The Advanced Topics course exposes students to several of the subfields of computer science that a student would encounter as a college major in the field. Assignments are more open-ended and require a greater degree of initiative from the students. The topics covered vary somewhat from year to year, in response to student and teacher interest. Examples of typical topics include digital-logic circuits (including basic logic gates, designing combinatorial and sequential circuits, and basic computer architecture), three-dimensional computer graphics (including mathematical fundamentals, transformations, perspective, and rendering techniques), networking (TCP/IP concepts and socket programming), and artificial intelligence (philosophy, logic, search, heuristics, and neural networks). Student projects include designing and building a simple programmable computer on breadboards and implementing a 3D renderer without using a 3D library.
This class focuses on designing and writing computer programs. No prior experience with computer programming is assumed. Students are taught to analyze a problem, describe a solution, and implement their solution in a computer-programming language.
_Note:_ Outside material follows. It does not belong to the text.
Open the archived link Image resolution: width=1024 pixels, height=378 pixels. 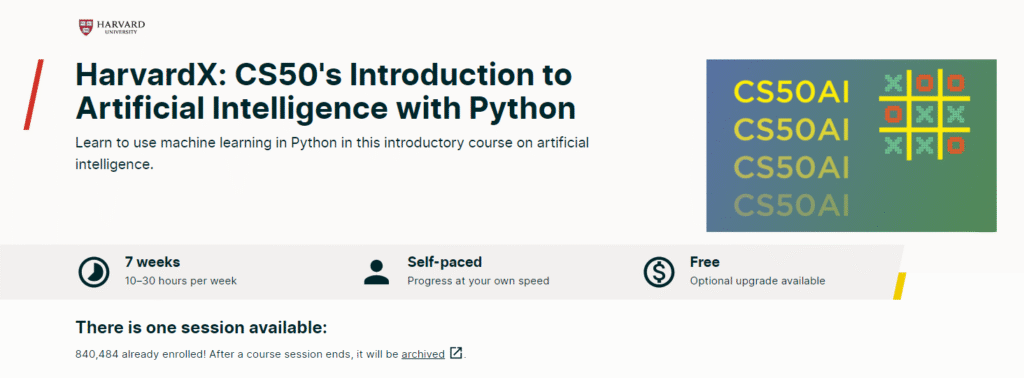pos(423,354)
Currently, the class uses the Python programming language. Students use functions and classes to organize their programs. Programming projects include graphics (2D and 3D) in addition to data processing. Throughout the course, the emphasis is on the careful, elegant design of a computer program. Before taking the course, students are expected to be comfortable using a computer and to be familiar with variables from algebra.
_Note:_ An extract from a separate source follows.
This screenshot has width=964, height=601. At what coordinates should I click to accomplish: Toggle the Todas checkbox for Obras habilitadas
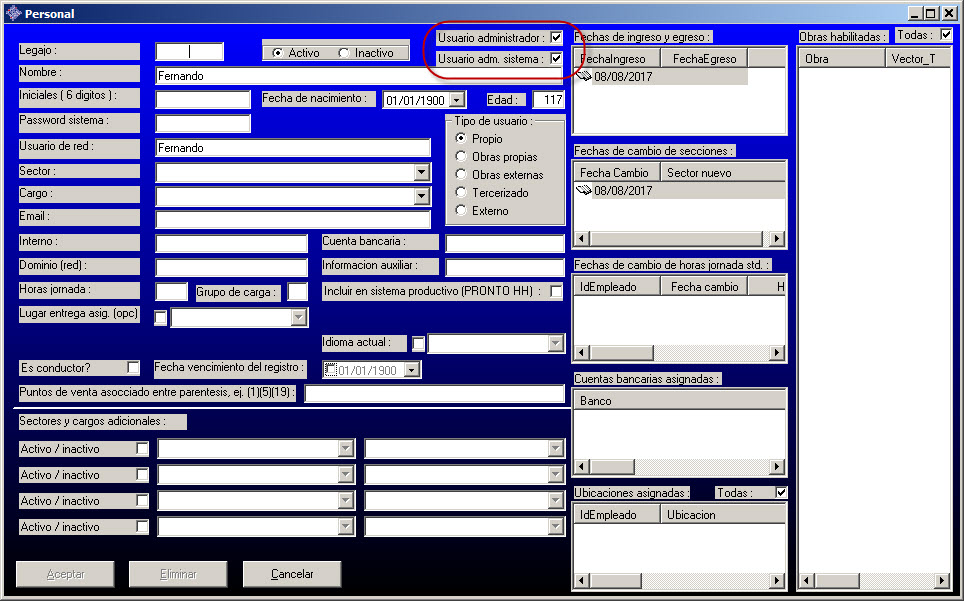click(946, 35)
The advanced course is similar in content to a first-year college-level computer science course. The focus is on data structures and algorithms: how to organize and manipulate information using a computer. Students implement and analyze alternative methods for structuring data, including arrays, linked lists, and binary trees. A variety of alternative algorithms for searching and sorting data are covered, including binary search, hash tables, mergesort, and quicksort. Students are taught standard notation for categorizing the expected efficiency of an algorithm. Object-oriented programming is stressed, and students are responsible for writing programs with multiple well-designed classes. The programming language Java is taught and used for all assignments. Students have the option of taking the Advanced Placement Computer Science Exam in May. Prerequisite: Introduction to Computer Science.